One missing operation is FUTEX_REQUEUE_PI. This wasn't implemented because the glibc condition variable algorithm has a race condition if FUTEX_REQUEUE is used rather than FUTEX_CMP_REQUEUE. However, it is indeed possible to construct a working condition variable algorithm that uses the simpler (and faster) FUTEX_REQUEUE. Allowing this to work with priority-inheritance based locks would be useful.

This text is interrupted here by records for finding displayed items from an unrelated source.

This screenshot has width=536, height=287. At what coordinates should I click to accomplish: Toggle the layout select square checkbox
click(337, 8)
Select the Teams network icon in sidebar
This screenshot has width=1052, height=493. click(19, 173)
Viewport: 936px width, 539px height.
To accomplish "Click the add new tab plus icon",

Finally, it may be worth investigating more efficient ways to implement priority-inherited read-write locks. Potential implementations may require hypothetical extensions like FUTEX_WRLOCK_PI and FUTEX_RDLOCK_PI. The difficulty here is that multiple readers can simultaneously own the lock. Having the kernel know enough information to priority-boost them all when required is difficult to efficiently implement, but still may be possible...

Comments

Borislav Trifonov said...

Windows keyed events seem to be interruptible with a user asynchronous procedure call, which another thread can implement by calling QueueUserAPC, and the keyed event wait then would return STATUS_USER_APC (0xC0, same value as the documented WAIT_IO_COMPLETION which is used for the alertable WaitForSingleObjectEx, SleepEx, etc.). This makes implementing thread cancellation easy on Windows, and if the return code check throws an exception, this would make for nice cleanup as well before the thread ends. How do we accomplish this on Linux with futexes if we use say the fast mutex you designed in your other article? It seems there would need to be a table keeping track of the futex objects for every thread so that they can be woken up, but that seems inefficient. Any ideas?

HdcDst said...

It's a pity, that possibility to wait on a futex by a file descriptor was dropped.
This could have been the first step to introduce a uniform way to wait on different objects at the same time like it is possible on Windows with WaitForMultipleObjects.
Sure, there is the problem with missing a wake in this way, which makes this possibility at first unusable for mutexes.
But this could have been solved by adding a set semantic to the futex.
So that it is possible to say set the futex untill n threads are woken up, instead of wake at least n threads which are currently waiting on the futex.

woodrowdouglass said...

HdcDst - look at the man page for eventfd. EFD_SEMAPHORE may be what you're looking for.

Angel Genchev said...

Yes, Borislav Trifonov and HdcDst need EventFD, but they don`t know it exist. We have a nice poll(), epoll() calls to wait on file and eventFD descriptors.

Lolek said...

LOL

Michael K said...

The alignment requirement is not just to avoid corner cases like futex variables spanning two pages, but is required by many processor architectures. Futex variables may be modified by user space while another thread is running a futex system call, so the read accesses to the futex variable to compare against the expected value needs to be atomic. Most non-x86 architectures do not support atomic memory access to unaligned variables, even if it is one of the architecures that support unaligned access at all.